Demissões na tecnologia chegam a 1.115 por dia em 2026, e empresas citam a IA como causa
Levantamento aponta mais de mil cortes por dia no setor de tecnologia em 2026; mais da metade dos anúncios cita IA, mas o real efeito é contestado.
Por Diário Local
O setor de tecnologia registrou um ritmo de cerca de 1.115 demissões por dia em 2026, segundo levantamentos de monitoramento de cortes no mercado divulgados em junho. Mais da metade dos anúncios de demissão cita inteligência artificial, automação ou aprendizado de máquina como fator.
Os números mostram um movimento real de redução de quadros em grandes empresas. Ainda assim, é preciso cuidado ao ligar diretamente esses cortes ao avanço da IA, porque a relação não é tão simples quanto os comunicados sugerem.
A IA realmente está eliminando os empregos?
Um ponto chama a atenção. Um estudo acadêmico citado nas análises do mercado ouviu executivos e constatou que 90% afirmaram que a IA não teve impacto no emprego dentro das próprias empresas, mesmo quando a tecnologia aparece como destaque nos anúncios de demissão.

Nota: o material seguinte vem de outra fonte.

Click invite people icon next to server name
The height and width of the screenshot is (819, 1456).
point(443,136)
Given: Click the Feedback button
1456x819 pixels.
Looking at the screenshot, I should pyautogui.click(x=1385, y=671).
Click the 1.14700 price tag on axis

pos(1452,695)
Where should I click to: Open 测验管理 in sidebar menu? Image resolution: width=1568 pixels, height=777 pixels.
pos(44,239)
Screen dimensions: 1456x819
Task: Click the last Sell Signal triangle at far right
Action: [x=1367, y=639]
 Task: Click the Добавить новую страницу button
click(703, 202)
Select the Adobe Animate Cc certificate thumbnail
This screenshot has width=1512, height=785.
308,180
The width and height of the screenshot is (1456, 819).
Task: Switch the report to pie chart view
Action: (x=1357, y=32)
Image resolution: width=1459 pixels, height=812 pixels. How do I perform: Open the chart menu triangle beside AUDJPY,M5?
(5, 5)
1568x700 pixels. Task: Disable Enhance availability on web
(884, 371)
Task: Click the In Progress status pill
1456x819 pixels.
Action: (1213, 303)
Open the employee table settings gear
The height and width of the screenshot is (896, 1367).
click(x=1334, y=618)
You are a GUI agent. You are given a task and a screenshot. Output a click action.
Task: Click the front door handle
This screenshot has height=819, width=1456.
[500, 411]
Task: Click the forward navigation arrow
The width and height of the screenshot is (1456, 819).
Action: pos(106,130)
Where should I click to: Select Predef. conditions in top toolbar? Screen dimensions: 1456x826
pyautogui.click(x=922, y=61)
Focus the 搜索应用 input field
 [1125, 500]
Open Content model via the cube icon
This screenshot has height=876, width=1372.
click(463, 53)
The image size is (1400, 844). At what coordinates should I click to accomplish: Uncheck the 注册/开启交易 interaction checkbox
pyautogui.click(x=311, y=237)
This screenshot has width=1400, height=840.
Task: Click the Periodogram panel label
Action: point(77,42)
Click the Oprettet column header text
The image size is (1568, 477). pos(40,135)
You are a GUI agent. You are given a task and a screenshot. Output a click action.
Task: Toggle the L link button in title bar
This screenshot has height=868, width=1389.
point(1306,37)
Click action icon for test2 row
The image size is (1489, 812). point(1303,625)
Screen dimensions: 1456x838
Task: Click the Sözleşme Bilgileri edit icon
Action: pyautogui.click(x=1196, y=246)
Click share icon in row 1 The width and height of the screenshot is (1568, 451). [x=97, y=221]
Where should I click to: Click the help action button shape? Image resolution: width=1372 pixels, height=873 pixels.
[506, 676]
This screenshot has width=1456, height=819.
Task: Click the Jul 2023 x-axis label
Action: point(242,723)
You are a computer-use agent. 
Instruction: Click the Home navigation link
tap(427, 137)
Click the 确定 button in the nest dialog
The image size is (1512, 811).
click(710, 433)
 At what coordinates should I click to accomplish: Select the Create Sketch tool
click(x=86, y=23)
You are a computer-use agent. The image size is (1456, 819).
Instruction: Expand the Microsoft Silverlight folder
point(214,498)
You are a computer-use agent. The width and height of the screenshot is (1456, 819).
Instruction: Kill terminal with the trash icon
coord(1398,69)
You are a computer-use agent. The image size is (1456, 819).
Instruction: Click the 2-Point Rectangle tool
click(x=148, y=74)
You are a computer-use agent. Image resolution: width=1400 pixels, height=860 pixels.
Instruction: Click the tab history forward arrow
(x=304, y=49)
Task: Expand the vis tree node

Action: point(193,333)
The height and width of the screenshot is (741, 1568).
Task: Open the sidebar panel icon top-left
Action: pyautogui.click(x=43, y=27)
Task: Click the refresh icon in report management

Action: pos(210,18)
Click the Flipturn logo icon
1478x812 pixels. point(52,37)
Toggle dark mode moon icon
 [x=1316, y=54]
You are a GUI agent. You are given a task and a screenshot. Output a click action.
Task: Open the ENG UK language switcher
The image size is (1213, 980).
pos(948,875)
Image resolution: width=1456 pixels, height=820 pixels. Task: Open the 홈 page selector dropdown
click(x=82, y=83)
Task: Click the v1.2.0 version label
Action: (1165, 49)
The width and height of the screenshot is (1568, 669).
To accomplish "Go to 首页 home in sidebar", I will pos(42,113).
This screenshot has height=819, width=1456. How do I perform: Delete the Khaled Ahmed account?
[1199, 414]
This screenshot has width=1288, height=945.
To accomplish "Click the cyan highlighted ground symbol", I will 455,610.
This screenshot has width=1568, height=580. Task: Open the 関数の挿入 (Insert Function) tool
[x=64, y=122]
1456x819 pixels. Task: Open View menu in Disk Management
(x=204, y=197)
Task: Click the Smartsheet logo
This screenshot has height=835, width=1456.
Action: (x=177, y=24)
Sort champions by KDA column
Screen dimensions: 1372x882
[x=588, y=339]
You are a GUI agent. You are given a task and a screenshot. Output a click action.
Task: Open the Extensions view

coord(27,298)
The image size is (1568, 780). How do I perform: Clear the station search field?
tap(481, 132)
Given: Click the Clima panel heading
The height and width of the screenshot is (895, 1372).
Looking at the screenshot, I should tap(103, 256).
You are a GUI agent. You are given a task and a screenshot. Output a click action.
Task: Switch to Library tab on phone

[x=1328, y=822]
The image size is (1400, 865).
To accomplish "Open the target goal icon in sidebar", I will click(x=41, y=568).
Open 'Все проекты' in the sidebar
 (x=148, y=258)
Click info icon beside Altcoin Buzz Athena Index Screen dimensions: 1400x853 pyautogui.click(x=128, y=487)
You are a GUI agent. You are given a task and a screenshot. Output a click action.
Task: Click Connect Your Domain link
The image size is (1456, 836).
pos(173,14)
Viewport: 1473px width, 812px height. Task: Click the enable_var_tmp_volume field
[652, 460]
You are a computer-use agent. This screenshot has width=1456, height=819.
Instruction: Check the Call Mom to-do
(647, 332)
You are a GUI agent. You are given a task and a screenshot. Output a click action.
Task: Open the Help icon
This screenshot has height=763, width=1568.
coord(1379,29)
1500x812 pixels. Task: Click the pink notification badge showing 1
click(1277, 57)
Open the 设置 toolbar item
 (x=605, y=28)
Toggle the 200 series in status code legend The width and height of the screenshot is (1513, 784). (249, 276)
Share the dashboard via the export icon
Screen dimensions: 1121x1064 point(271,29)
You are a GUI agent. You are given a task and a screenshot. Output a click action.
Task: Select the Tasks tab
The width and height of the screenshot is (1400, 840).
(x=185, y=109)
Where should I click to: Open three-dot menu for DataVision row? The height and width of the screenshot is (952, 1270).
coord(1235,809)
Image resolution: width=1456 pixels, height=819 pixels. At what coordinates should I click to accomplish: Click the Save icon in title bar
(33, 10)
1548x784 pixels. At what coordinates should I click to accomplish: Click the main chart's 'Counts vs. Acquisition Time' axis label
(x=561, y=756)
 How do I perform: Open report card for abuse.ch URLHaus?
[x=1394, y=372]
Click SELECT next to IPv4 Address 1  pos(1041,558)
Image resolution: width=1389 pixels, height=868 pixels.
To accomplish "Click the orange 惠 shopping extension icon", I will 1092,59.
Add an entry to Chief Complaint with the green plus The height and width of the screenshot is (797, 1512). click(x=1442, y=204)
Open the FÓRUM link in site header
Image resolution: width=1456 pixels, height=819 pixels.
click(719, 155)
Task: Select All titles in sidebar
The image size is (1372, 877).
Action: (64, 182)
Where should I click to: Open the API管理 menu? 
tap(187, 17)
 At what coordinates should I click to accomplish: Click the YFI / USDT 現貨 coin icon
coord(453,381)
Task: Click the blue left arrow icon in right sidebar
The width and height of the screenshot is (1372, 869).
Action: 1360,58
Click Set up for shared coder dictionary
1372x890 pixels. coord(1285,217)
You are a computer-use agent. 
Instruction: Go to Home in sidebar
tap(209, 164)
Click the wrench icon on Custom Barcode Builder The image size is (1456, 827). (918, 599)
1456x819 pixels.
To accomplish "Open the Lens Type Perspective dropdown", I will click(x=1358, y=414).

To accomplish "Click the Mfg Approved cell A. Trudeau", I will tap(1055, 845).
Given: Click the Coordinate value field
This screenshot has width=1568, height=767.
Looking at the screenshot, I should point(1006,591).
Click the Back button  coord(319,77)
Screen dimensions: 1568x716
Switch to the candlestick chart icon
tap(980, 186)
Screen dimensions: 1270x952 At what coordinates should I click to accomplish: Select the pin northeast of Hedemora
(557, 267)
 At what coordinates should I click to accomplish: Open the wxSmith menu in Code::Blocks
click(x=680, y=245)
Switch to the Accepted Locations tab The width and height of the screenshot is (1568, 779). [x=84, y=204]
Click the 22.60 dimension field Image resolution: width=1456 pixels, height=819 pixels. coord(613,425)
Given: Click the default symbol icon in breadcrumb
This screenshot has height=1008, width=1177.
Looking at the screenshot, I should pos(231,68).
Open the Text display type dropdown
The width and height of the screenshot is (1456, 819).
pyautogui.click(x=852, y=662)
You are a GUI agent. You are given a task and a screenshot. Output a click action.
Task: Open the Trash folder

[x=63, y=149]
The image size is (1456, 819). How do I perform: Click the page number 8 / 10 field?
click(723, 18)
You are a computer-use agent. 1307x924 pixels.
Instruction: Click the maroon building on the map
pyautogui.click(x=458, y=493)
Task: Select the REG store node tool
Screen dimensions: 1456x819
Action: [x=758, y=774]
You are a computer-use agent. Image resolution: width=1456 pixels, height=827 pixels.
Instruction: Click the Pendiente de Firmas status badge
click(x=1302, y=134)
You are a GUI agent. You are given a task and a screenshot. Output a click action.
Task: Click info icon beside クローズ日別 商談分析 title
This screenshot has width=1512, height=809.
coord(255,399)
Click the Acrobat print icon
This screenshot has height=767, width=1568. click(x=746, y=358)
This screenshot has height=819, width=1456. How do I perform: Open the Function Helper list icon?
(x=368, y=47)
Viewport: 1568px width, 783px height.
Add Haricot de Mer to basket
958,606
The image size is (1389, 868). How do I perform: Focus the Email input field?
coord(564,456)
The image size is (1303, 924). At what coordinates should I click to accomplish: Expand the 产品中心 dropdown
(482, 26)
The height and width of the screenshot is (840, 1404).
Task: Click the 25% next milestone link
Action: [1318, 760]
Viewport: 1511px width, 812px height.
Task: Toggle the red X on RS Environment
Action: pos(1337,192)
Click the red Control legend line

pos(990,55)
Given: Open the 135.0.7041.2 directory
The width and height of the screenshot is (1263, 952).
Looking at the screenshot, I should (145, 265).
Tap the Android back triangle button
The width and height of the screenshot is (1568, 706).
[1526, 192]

Isso sugere que, em parte dos casos, a IA pode estar funcionando como justificativa para cortes que têm outras causas, como queda de receita, fim de projetos ou o alto custo de investir em infraestrutura de tecnologia.
Quem é mais afetado?
Os dados indicam que funções mais vulneráveis à automação, como suporte ao cliente, moderação de conteúdo, digitação de dados e testes de software, estão entre as mais atingidas.
Há também sinais de impacto sobre quem está começando a carreira. Segundo análises citadas no setor, o emprego para desenvolvedores de software entre 22 e 25 anos caiu de forma expressiva desde 2024.
Esse recorte preocupa porque cargos de entrada costumam ser a porta de acesso ao mercado de trabalho, e sua redução pode dificultar a formação de novos profissionais.
Especialistas alertam, porém, que parte da narrativa sobre a IA substituindo trabalhadores ainda carece de comprovação, e que demissões têm múltiplas causas econômicas.
Para o trabalhador, a recomendação dos analistas é investir em habilidades que combinem o uso de ferramentas de IA com julgamento humano, hoje valorizadas pelas empresas.
O debate sobre o efeito real da automação no emprego deve seguir em aberto, à medida que mais dados independentes forem publicados.